Ebola vaccines in the works; millions of doses planned for 2015
As the world reels from its deadliest Ebola outbreak, health experts are fast-tracking tests for various vaccines, and hope to have millions of experimental doses by next year.
There is currently no cure or vaccine for Ebola, which continues to spread in Liberia, Sierra Leone and Guinea.
The virus has killed nearly 5,000 people — mostly in those three nations — and infected twice that number.
Scientists racing to stop the Ebola epidemic are trying various experimental drugs on patients, including ZMapp and TKM-Ebola.
In addition to drug development, there’s a scramble to develop vaccines, with scores of companies working on experimental doses, the World Health Organization said this week.
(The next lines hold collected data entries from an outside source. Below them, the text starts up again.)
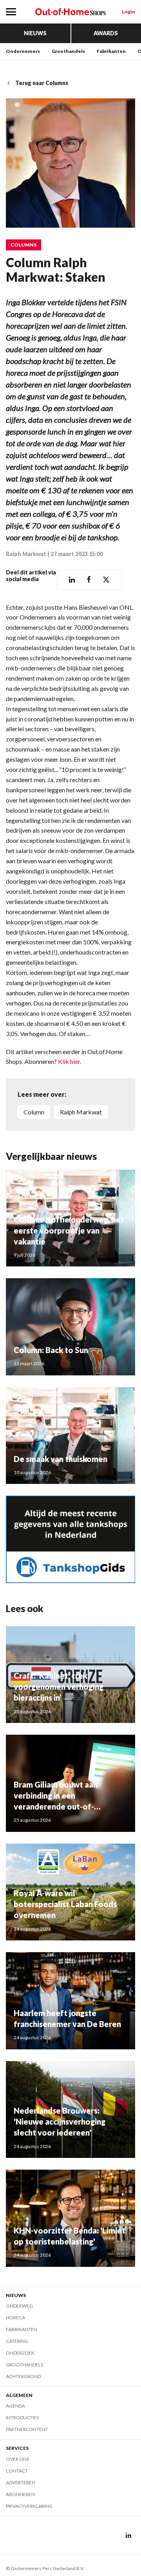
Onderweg (19, 2306)
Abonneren (20, 2494)
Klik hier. (69, 1061)
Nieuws (35, 33)
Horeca (15, 2318)
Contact (17, 2471)
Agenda (15, 2406)
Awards (106, 33)
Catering (17, 2341)
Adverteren (20, 2482)
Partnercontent (27, 2429)
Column (34, 1112)
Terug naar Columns (41, 83)
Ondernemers (23, 51)
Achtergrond (23, 2376)
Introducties (22, 2417)
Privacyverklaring (29, 2506)
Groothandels (68, 51)
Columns (23, 245)
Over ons (17, 2459)
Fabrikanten (111, 51)
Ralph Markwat (26, 554)
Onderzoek (20, 2353)
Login (128, 11)
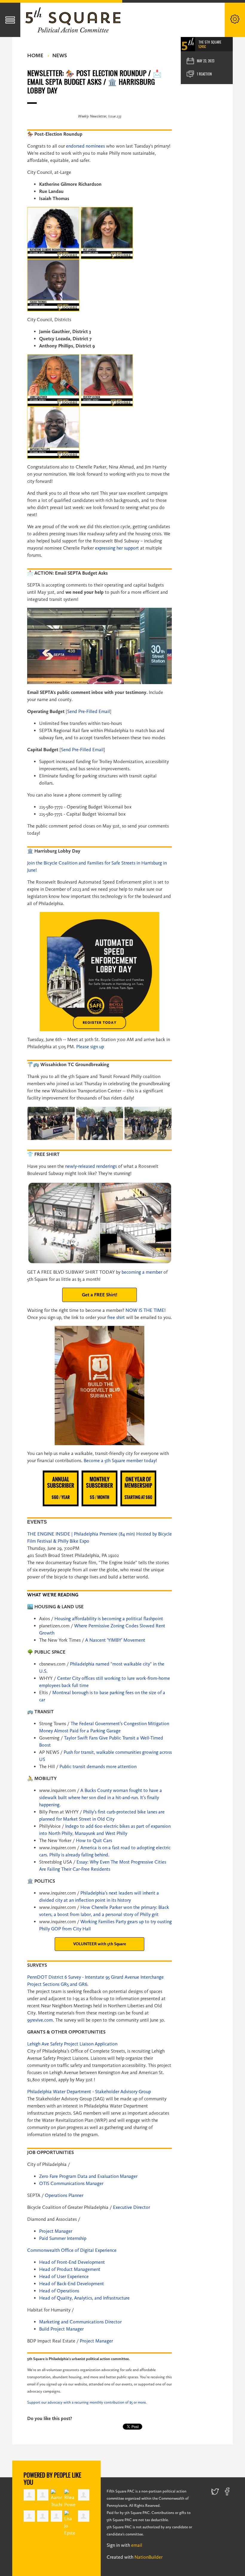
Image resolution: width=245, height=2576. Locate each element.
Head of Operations (59, 2291)
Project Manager (55, 2231)
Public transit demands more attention (98, 1766)
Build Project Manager (61, 2329)
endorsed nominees (85, 146)
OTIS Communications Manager (71, 2183)
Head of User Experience (64, 2276)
Health care workers in affected nations will get the first opportunity to try the experimental vaccines.
GlaxoSmithKline and the Public Health Agency of Canada are already conducting the first phase of clinical trials for two experimental vaccines, according to the WHO.
The latter hopes to have 12 million experimental doses by the first quarter of next year.
The GSK vaccine is being tried on healthy volunteers in the UK and Mali; the Canadian one is undergoing testing on healthy volunteers in the United States.
“If the vaccines are determined to be safe, tens of thousands of doses could be used in West African trials beginning in January of next year,” the WHO said.
Other vaccines in the works include those by Protein Sciences and Inovio, and another one by Russian scientists.
According to the latest WHO figures released Saturday, there have been at least 10,141 cases of Ebola — with 4,922 reported deaths — as of Thursday.
Liberia, Sierra Leone and Guinea account for nearly all the cases.
All but one district in Liberia and all districts in Sierra Leone have reported at least one case of Ebola since the start of the outbreak in March, the WHO said.
About 450 health workers have caught the virus worldwide. Of those, 244 have died.
Ebola is spread by direct contact with the bodily fluids of an infected person. The push for vaccines came as new cases of Ebola were confirmed in New York and Mali, the latter the first case in that nation.